Le Syndrome du pire
de Christoffer Carlsson

critiqué par Ellane92, le 22 juin 2015
(Boulogne-Billancourt - 49 ans)


La note:  étoiles
l'autre côté de la Suède
Leo Junker est un policier, en arrêt après une bavure. Sa mission d'infiltration aux affaires internes s'est soldée par un fiasco, et il a été lâché par sa hiérarchie. Rongé par la culpabilité, attendant une possible réintégration, il se traîne entre son appartement et le BAR, un endroit où l'absinthe coule à flot au milieu de nulle part. Il se remémore son adolescence à Salem, dans la banlieue de Stockholm, et son étrange rencontre avec le non moins étrange Grim.
Une nuit, Léo est réveillé par les lumières des gyrophares de la police. Une jeune prostituée toxicomane qui fréquentait le foyer situé dans son immeuble est retrouvée morte dans un lit, abattue d'une balle dans la tête. C'est un meurtre étrange au vu du profil de la morte. Perdu entre les médicaments qu'il prend et l'absinthe qu'il boit, Léo sent bien que quelque chose le turlupine dans ce meurtre. D'ailleurs, quel était cet objet qui brillait dans les mains de la morte ?

Bien plus qu'un roman policier ou un thriller, Le syndrome du pire est avant tout un roman noir au rythme hypnotique, construit avec beaucoup de maîtrise par Cristoffer Carlsson. La Suède que l'on cite régulièrement en exemple aux informations (pays démocratique, prix de l'excellence, etc) en prend pour son grade, entre ses quartiers peu reluisants et sa misère sociale.
Le récit alterne entre l'enquête menée par Leo concernant le meurtre de la prostituée et son adolescence à Salem, banlieue pauvre et "difficile". La grande force de ce livre, de mon point de vue, consiste à nous immerger dans le quotidien d'un jeune garçon, ni pire ni meilleur que les autres au vu des conditions pas simples dans lesquelles il vit, et de nous montrer, par son regard, comment un autre jeune homme, un type étrange mais sympathique, va petit à petit commencer la dégringolade qui va le faire déraper à un moment donné de l'autre côté de la raison, et ce de façon franchement crédible (Carlsson n'est pas diplômé en criminologie pour rien). Sans effet sanguinolents, sans trash, avec une histoire racontée au présent de l'indicatif et au je narratif, Le syndrome du pire nous invite à patauger en même temps que Leo dans une histoire sombre et boueuse, à tâtonner, à comprendre petit à petit de quoi cette histoire retourne, avec un suspense qui augmente graduellement.
Ce livre, qui prend son temps et tire son originalité non de l'histoire en elle-même (on voit bien où l'auteur nous emmène) mais de la façon dont on construit des criminels, est une vraie belle découverte.

Le problème quand on essaie d'être invisible, c'est que l'effort que cela requiert est si manifeste qu'il devient criant.

CONSIGNE => Citez mot pour mot tout le passage du texte fourni qui va de « Une nuit, Léo » jusqu'à « sa misère sociale. ».

ENTRÉES FOURNIES =>
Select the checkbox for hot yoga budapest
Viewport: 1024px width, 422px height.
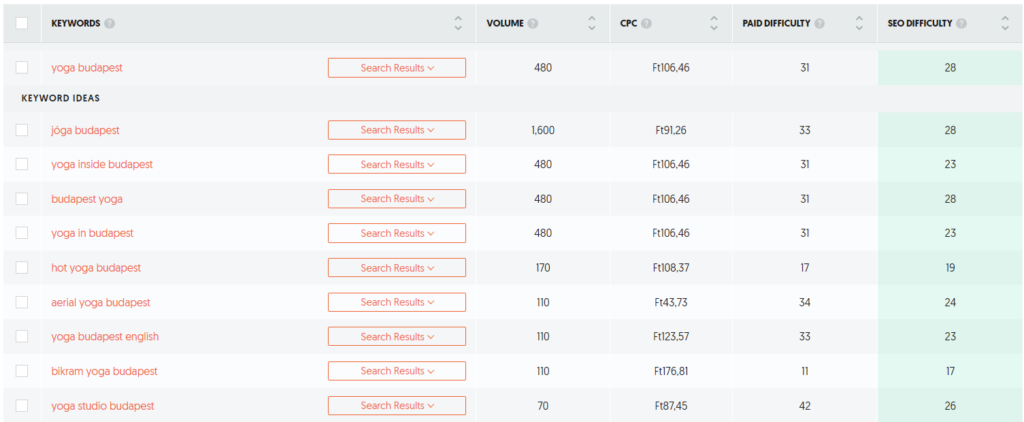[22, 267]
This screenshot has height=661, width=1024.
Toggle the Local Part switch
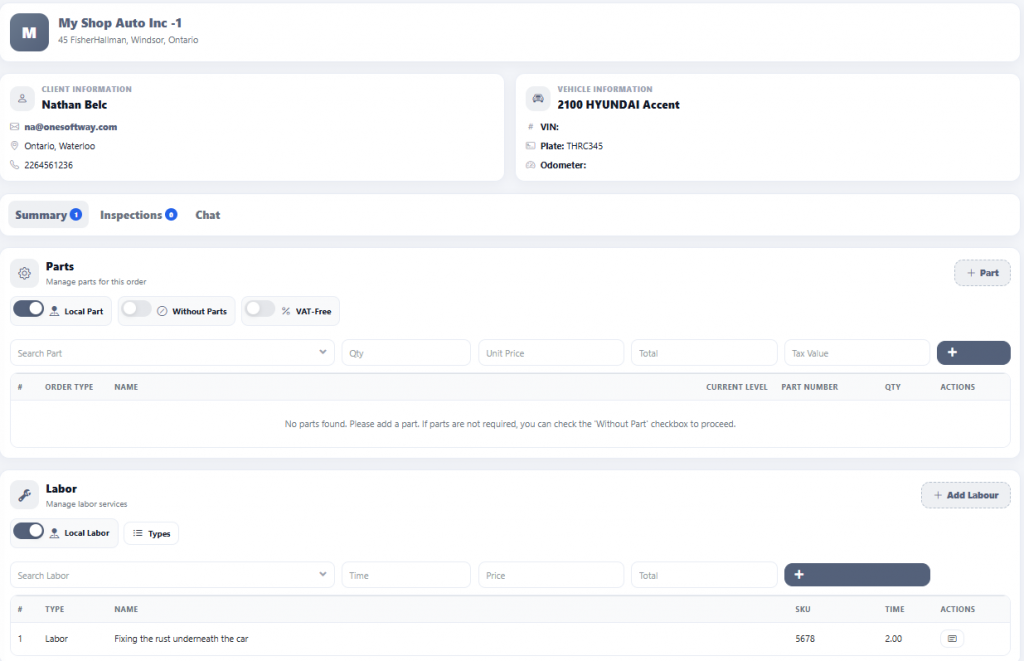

RÉPONSE =>
Une nuit, Léo est réveillé par les lumières des gyrophares de la police. Une jeune prostituée toxicomane qui fréquentait le foyer situé dans son immeuble est retrouvée morte dans un lit, abattue d'une balle dans la tête. C'est un meurtre étrange au vu du profil de la morte. Perdu entre les médicaments qu'il prend et l'absinthe qu'il boit, Léo sent bien que quelque chose le turlupine dans ce meurtre. D'ailleurs, quel était cet objet qui brillait dans les mains de la morte ?

Bien plus qu'un roman policier ou un thriller, Le syndrome du pire est avant tout un roman noir au rythme hypnotique, construit avec beaucoup de maîtrise par Cristoffer Carlsson. La Suède que l'on cite régulièrement en exemple aux informations (pays démocratique, prix de l'excellence, etc) en prend pour son grade, entre ses quartiers peu reluisants et sa misère sociale.